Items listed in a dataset
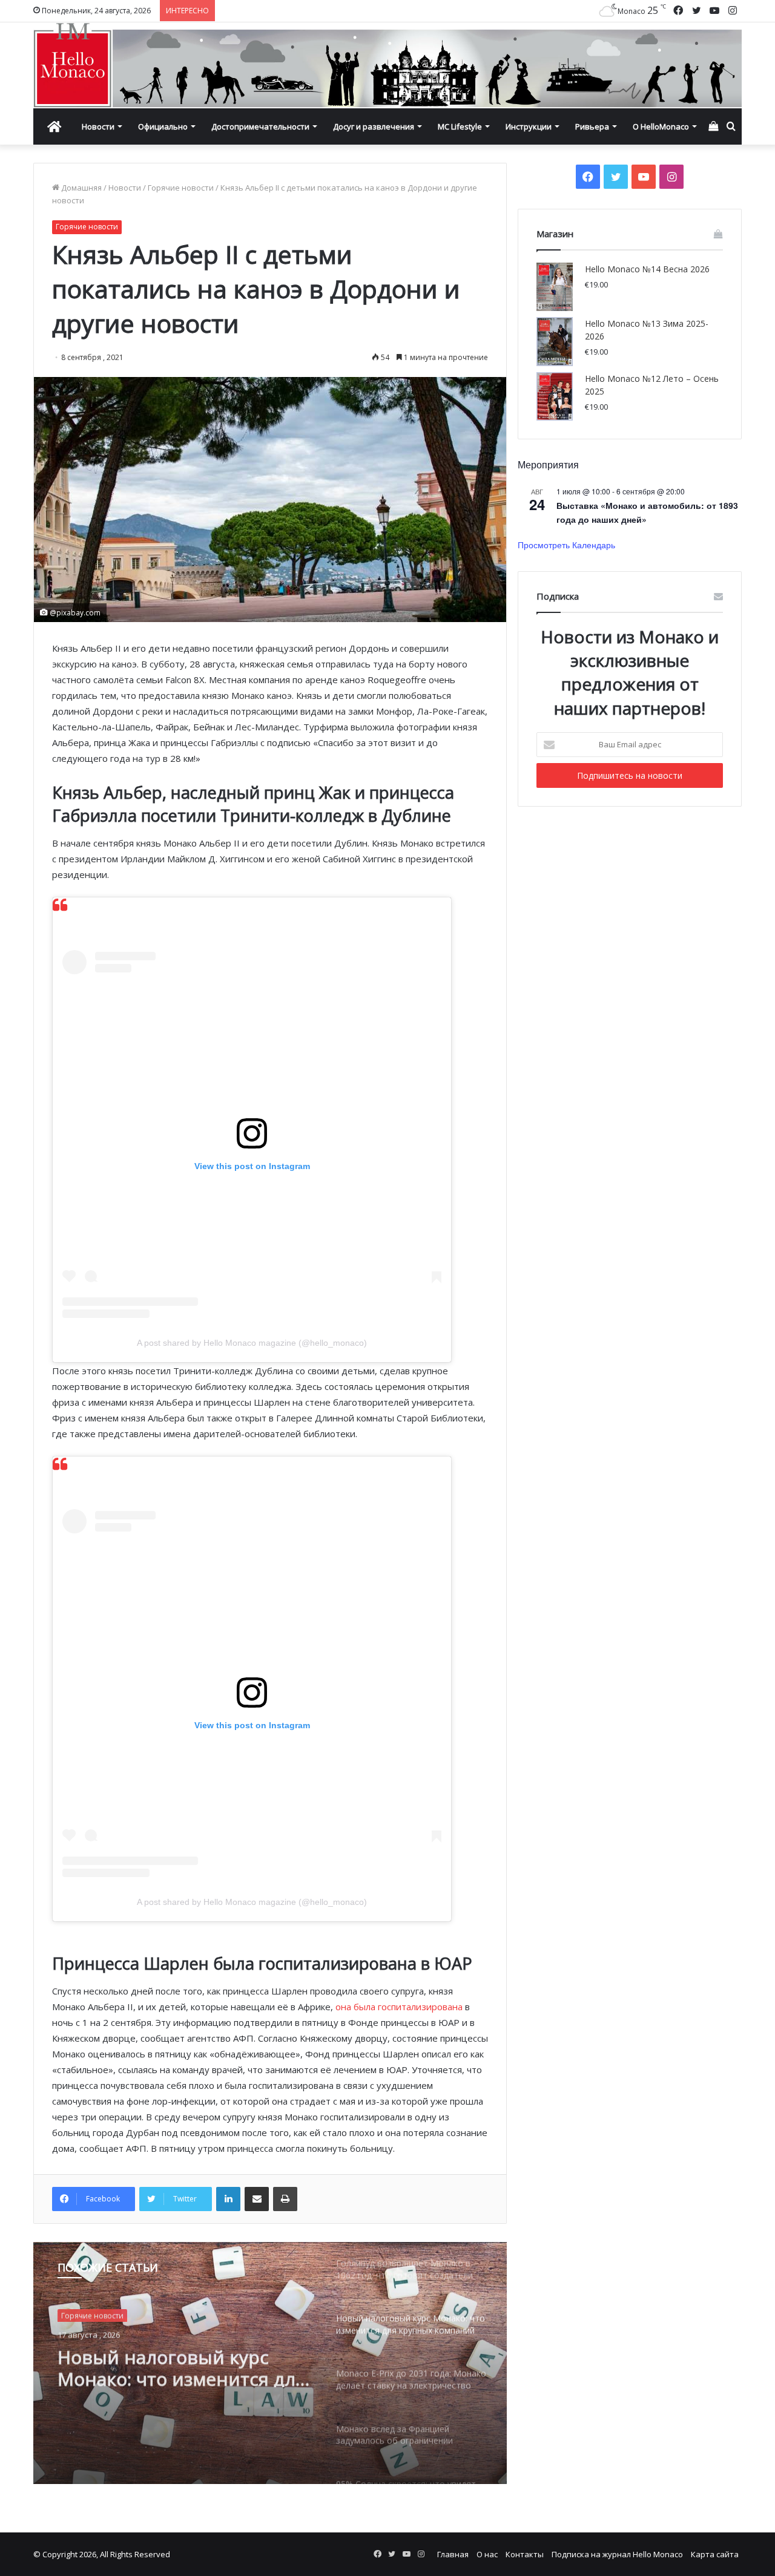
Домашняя (80, 187)
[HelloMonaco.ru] (387, 65)
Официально (163, 126)
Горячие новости (181, 187)
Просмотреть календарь (566, 545)
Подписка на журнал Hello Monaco (617, 2554)
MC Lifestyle (460, 126)
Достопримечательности (260, 126)
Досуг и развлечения (373, 126)
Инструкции (529, 126)
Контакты (525, 2554)
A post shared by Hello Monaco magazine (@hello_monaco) (252, 1343)
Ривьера (592, 126)
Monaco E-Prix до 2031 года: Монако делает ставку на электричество (180, 2365)
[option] (270, 2363)
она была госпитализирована (399, 2007)
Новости (98, 126)
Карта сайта (715, 2554)
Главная (453, 2554)
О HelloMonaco (661, 126)
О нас (487, 2554)
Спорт (72, 2315)
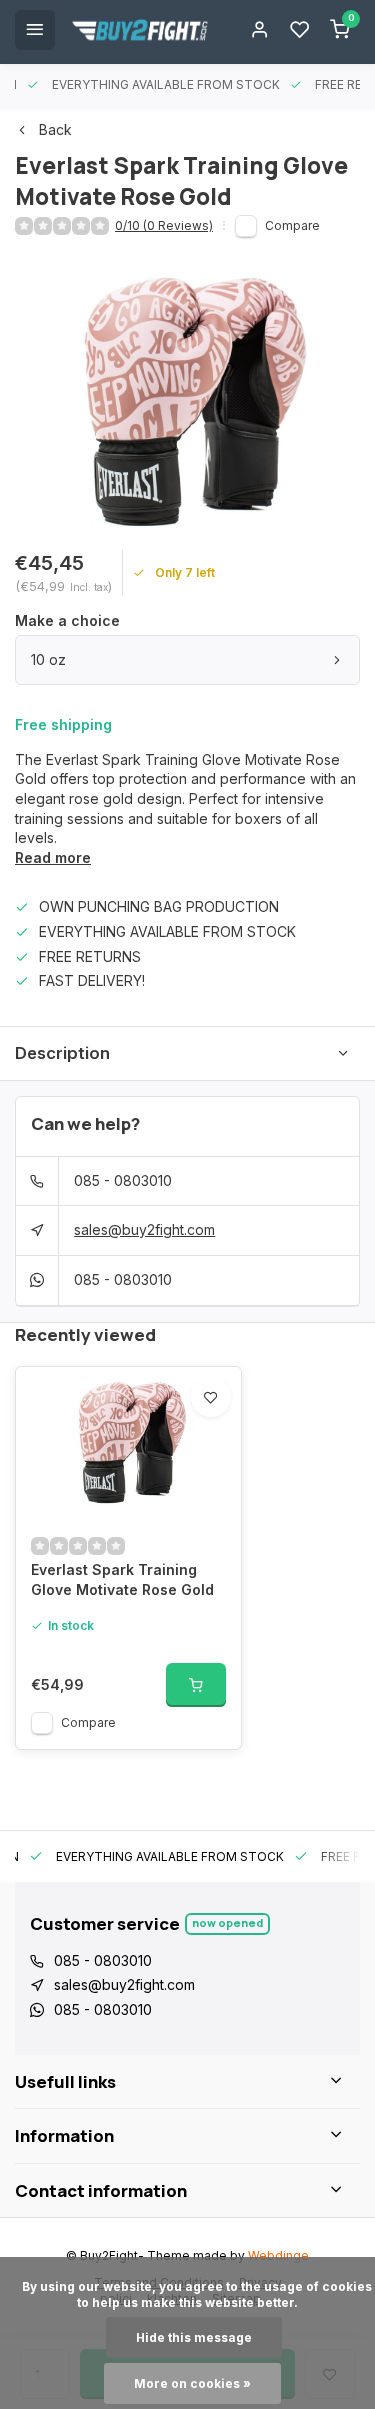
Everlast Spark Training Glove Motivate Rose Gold (122, 1579)
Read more (53, 857)
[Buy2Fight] (140, 30)
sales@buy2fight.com (144, 1229)
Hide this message (194, 2337)
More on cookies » (192, 2383)
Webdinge (278, 2255)
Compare (292, 225)
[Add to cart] (196, 1685)
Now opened (227, 1922)
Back (55, 129)
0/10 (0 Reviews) (164, 225)
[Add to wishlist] (211, 1397)
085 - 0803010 (123, 1180)
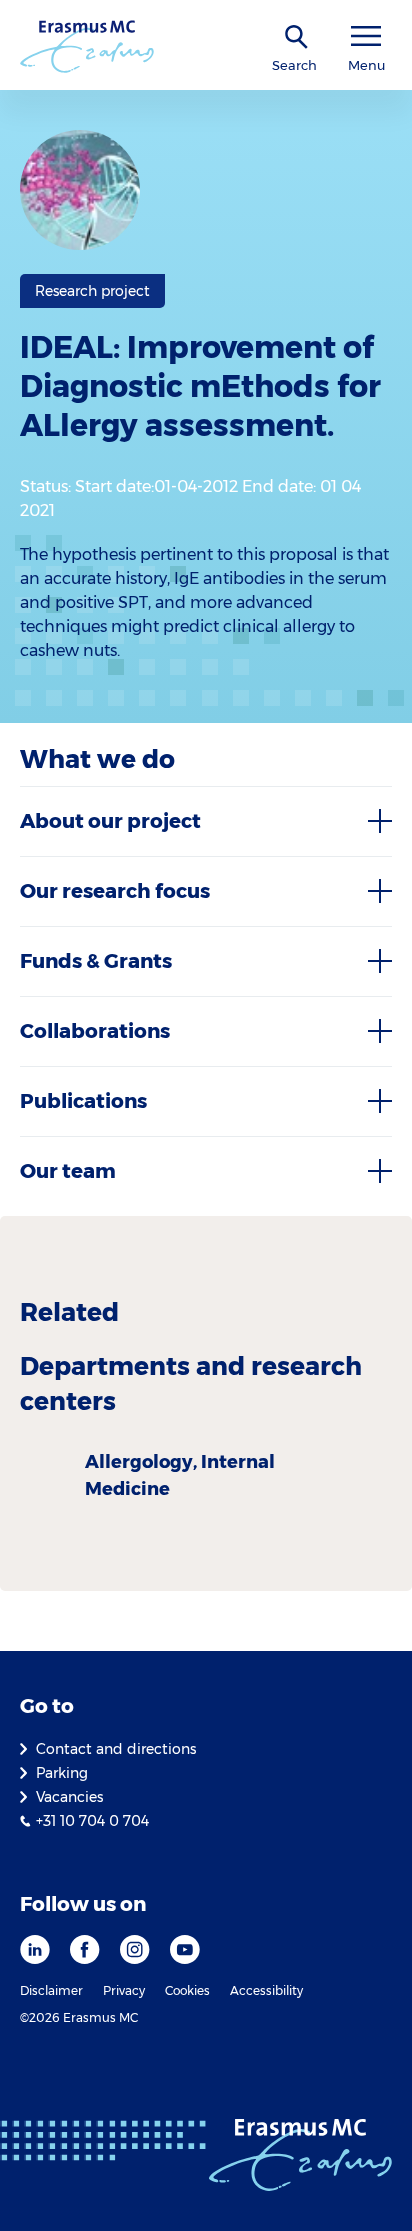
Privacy (124, 1990)
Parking (62, 1773)
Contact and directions (116, 1749)
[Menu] (366, 36)
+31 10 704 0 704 (92, 1821)
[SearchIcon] (297, 37)
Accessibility (266, 1990)
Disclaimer (51, 1990)
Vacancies (69, 1797)
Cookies (187, 1990)
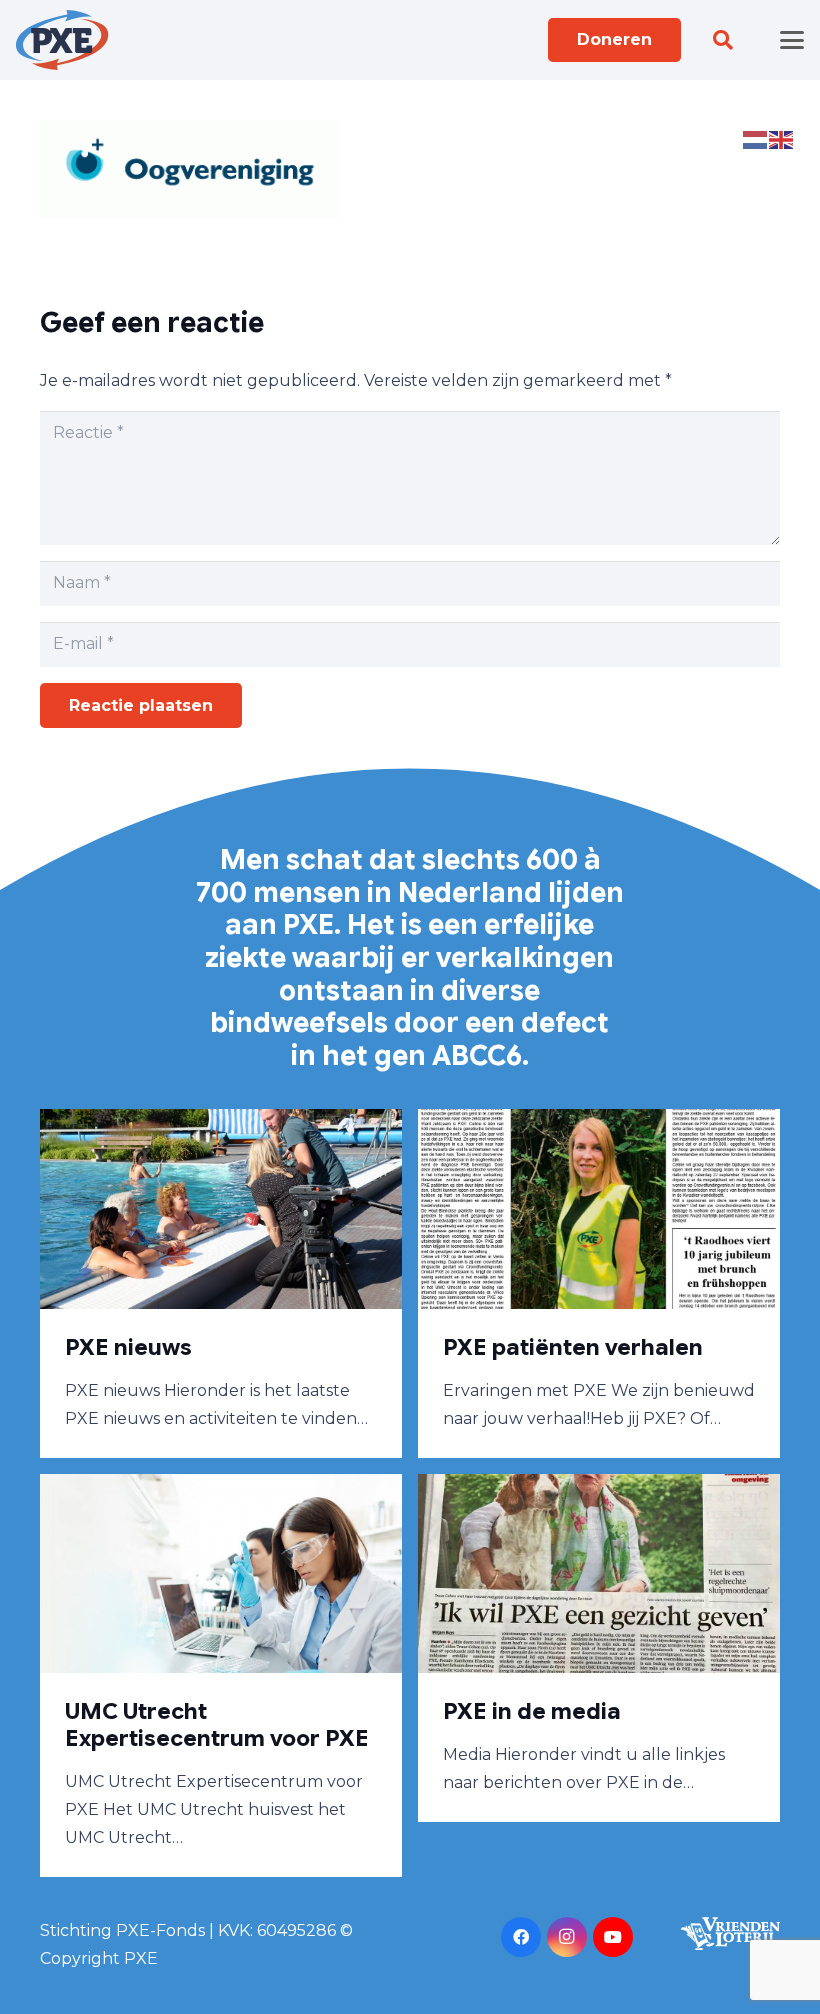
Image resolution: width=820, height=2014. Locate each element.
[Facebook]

» **DIRECTIONS FOR THIS TASK**: Return each record as written, minus its images.

» **RESULT OF THIS EXERCISE**:
Домашняя (80, 187)
[HelloMonaco.ru] (387, 65)
Официально (163, 126)
Горячие новости (181, 187)
Просмотреть календарь (566, 545)
Подписка на журнал Hello Monaco (617, 2554)
MC Lifestyle (460, 126)
Достопримечательности (260, 126)
Досуг и развлечения (373, 126)
Инструкции (529, 126)
Контакты (525, 2554)
A post shared by Hello Monaco magazine (@hello_monaco) (252, 1343)
Ривьера (592, 126)
Monaco E-Prix до 2031 года: Монако делает ставку на электричество (180, 2365)
[option] (270, 2363)
она была госпитализирована (399, 2007)
Новости (98, 126)
Карта сайта (715, 2554)
Главная (453, 2554)
О HelloMonaco (661, 126)
О нас (487, 2554)
Спорт (72, 2315)
Everlast Spark Training Glove Motivate Rose Gold (122, 1579)
Read more (53, 857)
[Buy2Fight] (140, 30)
sales@buy2fight.com (144, 1229)
Hide this message (194, 2337)
More on cookies » (192, 2383)
Webdinge (278, 2255)
Compare (292, 225)
[Add to cart] (196, 1685)
Now opened (227, 1922)
Back (55, 129)
0/10 (0 Reviews) (164, 225)
[Add to wishlist] (211, 1397)
085 - 0803010 (123, 1180)
Privacy (124, 1990)
Parking (62, 1773)
Contact and directions (116, 1749)
[Menu] (366, 36)
+31 10 704 0 704 (92, 1821)
[SearchIcon] (297, 37)
Accessibility (266, 1990)
Disclaimer (51, 1990)
Vacancies (69, 1797)
Cookies (187, 1990)
Image resolution: width=820, height=2014. Locate each element.
[Facebook]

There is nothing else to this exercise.